Tuesday 2020-06-02

In A simple way to get more value from metrics, Dan Luu mentioned a Maslow's Hierarchy of Observability, which appears to have originated from a Splunk post.

Splunk's hierarchy uses terms of presentation, which creates a distance from the underlying data management.

From first principles, we have data, which then passes through three filters: Data is either observed or not (Splunk's uptime monitoring), Observed data is either recorded or not (Splunk's dashboarding), and Recorded data is either cleaned or not.

Real-world data will have duplicates, mismeasurements, and incomparability issues. Witness Luu's wrangling with 94 different names for JVM survivor space, some of which were counters and others gauges.

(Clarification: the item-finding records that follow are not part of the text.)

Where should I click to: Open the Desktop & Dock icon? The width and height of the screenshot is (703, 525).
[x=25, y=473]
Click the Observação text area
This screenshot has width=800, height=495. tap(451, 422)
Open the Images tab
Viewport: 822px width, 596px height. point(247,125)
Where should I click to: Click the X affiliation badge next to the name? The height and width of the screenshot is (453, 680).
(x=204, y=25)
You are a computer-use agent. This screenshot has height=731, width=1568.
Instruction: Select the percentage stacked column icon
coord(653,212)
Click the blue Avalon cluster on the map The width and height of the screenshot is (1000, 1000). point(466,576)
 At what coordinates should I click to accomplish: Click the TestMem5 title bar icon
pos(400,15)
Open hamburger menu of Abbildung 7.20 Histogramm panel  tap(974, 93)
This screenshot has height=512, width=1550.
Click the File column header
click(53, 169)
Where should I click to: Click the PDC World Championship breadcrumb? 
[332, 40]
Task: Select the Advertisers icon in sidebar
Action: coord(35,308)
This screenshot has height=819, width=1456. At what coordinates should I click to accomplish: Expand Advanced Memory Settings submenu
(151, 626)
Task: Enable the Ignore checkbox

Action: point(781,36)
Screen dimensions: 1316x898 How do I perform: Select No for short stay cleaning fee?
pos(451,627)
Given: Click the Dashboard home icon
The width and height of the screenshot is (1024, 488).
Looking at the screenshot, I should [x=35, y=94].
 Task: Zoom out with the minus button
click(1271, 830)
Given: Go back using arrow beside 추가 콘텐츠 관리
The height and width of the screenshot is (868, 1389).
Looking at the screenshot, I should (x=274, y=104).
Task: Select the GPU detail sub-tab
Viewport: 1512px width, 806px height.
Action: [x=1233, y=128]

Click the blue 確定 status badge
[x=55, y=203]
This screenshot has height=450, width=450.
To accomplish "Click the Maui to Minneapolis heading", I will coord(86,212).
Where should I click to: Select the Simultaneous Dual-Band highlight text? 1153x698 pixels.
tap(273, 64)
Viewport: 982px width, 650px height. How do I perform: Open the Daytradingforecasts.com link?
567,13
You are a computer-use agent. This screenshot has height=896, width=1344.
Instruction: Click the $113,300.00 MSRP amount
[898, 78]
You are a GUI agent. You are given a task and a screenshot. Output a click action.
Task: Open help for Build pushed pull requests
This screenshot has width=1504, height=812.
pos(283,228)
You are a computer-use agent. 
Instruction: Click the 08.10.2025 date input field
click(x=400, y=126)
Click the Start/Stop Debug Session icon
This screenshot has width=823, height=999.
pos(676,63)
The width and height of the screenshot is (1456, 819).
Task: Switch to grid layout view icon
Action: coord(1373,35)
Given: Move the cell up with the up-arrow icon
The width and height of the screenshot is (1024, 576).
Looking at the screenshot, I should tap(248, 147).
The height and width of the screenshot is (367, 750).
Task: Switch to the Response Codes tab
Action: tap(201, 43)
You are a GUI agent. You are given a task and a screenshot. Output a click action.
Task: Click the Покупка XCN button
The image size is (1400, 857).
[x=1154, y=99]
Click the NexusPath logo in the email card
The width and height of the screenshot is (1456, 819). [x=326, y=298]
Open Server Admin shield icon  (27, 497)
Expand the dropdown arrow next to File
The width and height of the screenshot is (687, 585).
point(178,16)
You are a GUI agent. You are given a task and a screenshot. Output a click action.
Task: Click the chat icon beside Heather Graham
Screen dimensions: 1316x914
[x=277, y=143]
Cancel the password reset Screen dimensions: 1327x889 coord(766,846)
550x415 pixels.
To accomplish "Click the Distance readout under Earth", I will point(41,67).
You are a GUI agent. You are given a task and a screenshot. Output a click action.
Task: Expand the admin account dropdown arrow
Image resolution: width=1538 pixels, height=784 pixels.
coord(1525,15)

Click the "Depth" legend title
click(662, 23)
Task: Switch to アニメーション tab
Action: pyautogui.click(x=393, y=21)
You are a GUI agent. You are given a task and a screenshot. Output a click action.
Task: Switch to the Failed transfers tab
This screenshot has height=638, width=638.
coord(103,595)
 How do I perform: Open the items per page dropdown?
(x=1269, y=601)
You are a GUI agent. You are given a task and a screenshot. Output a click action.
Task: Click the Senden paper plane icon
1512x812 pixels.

Cleaned data is either queriable or not by some general statistics system such as R. While stats queries can be seen as another filter -- data is either presented or not -- if viewed as a control of cleaned data, then the hierarchy needs another level wherein each lower level in the hierarchy is under ad-hoc control.

Ideally, monitoring will point out a problem, and also allow the ad-hoc collection, cleaning, and analysis of new data to pinpoint the issue.

Currently, this pipeline is a pain to use as it requires: (a) writing code in Dtrace/BPF, SQL, some ETL cleaner, R, and (b) predictive awareness of pipeline throughput limits and bottlenecks for each language.